▶ WHAT TO WORK ON: With "Identify" as the search word, show every line of the material that has it.

▶ DATA FOR REVIEW:
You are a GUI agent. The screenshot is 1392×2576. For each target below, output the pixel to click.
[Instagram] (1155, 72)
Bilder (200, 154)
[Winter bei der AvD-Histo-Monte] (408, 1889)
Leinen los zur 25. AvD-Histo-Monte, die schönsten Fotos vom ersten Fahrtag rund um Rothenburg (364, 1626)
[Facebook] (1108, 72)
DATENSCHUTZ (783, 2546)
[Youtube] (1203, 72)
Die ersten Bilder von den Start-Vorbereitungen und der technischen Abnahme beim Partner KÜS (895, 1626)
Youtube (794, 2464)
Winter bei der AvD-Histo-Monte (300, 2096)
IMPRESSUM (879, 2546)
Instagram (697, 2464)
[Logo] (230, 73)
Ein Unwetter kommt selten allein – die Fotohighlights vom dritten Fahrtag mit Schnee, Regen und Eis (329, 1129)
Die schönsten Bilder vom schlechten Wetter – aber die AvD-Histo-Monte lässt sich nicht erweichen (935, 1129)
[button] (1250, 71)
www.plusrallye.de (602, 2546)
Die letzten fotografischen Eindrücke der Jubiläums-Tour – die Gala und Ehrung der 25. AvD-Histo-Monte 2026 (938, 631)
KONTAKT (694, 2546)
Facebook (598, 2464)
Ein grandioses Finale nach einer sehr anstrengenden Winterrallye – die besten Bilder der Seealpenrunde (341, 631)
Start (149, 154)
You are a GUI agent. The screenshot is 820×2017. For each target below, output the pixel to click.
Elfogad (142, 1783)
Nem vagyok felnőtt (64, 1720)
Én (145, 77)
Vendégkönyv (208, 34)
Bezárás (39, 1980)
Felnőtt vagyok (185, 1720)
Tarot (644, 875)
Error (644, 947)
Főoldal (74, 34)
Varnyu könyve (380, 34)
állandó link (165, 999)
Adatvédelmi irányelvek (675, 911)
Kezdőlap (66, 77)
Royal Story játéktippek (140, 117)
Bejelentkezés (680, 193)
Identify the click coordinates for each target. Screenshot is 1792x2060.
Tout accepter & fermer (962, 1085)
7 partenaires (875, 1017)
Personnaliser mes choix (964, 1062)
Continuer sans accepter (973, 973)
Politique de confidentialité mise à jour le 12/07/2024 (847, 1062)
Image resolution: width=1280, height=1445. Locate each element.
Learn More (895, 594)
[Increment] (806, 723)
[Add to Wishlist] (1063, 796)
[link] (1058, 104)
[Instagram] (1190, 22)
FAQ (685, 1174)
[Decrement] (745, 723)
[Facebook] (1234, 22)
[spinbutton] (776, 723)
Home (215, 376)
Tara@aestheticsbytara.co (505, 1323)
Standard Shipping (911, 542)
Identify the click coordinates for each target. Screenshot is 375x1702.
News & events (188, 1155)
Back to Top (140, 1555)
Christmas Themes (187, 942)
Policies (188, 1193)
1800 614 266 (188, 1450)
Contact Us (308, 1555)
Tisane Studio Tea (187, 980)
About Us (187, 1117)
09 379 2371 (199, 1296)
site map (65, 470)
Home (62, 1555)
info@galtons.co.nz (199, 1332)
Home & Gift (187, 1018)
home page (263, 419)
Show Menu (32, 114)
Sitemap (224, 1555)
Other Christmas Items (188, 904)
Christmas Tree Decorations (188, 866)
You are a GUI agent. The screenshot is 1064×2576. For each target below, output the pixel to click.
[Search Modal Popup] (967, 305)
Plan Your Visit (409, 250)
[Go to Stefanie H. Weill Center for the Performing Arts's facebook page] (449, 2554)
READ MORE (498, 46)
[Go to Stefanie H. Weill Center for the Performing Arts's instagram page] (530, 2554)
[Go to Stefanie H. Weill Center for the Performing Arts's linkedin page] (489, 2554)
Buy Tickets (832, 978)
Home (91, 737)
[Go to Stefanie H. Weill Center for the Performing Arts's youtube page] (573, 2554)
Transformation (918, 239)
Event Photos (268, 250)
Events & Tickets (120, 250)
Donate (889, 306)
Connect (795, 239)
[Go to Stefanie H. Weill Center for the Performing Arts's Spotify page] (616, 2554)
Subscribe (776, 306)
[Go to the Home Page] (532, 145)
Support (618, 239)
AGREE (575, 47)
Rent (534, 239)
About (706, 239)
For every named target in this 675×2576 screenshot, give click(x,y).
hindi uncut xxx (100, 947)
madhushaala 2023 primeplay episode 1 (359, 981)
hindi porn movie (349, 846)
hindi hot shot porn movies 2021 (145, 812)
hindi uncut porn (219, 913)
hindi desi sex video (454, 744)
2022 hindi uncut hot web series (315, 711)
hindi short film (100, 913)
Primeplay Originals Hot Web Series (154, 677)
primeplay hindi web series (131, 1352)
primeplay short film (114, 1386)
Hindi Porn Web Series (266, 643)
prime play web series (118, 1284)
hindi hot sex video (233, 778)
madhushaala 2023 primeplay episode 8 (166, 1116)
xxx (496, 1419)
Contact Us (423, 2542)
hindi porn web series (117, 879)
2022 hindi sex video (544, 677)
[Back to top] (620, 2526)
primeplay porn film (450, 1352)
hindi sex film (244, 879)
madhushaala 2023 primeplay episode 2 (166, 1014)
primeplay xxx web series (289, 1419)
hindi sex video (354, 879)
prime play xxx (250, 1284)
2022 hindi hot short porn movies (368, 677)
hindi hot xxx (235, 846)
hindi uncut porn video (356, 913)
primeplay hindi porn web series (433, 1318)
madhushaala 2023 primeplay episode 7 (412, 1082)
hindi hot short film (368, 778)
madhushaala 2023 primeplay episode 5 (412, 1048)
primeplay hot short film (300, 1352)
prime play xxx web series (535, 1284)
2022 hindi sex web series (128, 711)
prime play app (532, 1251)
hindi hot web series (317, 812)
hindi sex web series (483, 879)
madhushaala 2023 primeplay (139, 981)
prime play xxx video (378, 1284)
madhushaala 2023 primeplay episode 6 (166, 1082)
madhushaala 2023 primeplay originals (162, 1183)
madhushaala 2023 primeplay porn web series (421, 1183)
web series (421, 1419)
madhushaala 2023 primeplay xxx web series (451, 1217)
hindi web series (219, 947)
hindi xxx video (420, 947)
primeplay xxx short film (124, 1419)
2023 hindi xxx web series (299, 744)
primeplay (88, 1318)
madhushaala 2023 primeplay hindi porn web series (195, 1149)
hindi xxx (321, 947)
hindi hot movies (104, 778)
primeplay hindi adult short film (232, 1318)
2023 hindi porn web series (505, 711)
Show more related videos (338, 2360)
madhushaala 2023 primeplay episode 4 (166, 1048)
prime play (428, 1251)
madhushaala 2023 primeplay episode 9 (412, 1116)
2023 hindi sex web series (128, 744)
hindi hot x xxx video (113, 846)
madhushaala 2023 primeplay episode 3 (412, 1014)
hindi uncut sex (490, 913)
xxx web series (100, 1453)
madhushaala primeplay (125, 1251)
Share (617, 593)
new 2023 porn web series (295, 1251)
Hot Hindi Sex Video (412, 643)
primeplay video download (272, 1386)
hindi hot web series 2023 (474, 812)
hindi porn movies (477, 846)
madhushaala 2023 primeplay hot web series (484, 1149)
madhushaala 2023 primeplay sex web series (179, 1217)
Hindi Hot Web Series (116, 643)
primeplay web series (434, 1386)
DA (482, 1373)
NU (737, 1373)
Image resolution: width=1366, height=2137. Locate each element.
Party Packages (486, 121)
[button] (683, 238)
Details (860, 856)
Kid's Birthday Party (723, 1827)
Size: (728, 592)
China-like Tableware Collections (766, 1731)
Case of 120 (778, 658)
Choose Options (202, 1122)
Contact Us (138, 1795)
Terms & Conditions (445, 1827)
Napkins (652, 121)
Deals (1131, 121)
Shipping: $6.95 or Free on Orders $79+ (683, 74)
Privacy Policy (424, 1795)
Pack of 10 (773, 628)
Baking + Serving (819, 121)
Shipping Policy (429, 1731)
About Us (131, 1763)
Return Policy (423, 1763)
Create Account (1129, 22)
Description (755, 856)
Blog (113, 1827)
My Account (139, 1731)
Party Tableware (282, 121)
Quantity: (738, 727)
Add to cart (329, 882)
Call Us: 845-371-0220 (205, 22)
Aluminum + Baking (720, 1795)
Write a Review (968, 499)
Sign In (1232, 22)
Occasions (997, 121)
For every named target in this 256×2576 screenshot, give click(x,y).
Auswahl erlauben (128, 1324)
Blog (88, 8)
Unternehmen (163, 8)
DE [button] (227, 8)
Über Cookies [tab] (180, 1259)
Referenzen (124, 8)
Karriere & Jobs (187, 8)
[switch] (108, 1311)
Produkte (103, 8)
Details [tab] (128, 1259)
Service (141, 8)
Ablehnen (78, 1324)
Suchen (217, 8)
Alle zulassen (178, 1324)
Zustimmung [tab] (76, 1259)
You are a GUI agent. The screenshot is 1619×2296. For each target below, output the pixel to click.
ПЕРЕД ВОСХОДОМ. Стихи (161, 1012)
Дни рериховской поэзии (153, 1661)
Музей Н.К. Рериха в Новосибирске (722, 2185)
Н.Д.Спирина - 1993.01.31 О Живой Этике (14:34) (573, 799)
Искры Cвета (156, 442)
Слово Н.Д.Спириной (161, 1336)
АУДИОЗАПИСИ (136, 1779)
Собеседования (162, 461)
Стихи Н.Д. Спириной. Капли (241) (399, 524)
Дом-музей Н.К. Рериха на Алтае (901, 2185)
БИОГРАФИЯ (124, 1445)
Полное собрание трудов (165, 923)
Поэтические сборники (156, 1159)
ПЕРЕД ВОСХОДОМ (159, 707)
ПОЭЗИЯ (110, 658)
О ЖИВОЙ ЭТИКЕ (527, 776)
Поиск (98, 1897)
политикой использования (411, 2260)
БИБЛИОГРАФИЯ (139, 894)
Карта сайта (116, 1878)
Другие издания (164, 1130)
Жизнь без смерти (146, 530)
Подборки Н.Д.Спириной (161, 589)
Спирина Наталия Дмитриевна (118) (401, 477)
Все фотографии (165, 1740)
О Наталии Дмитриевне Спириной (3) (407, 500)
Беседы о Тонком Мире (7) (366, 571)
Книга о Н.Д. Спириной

▶ EXERCISE SOLUTION:
Identify the click coordinates for each target. Screenshot is 1792x2060.
Identify the click coordinates for each target. Screenshot is 375x1702.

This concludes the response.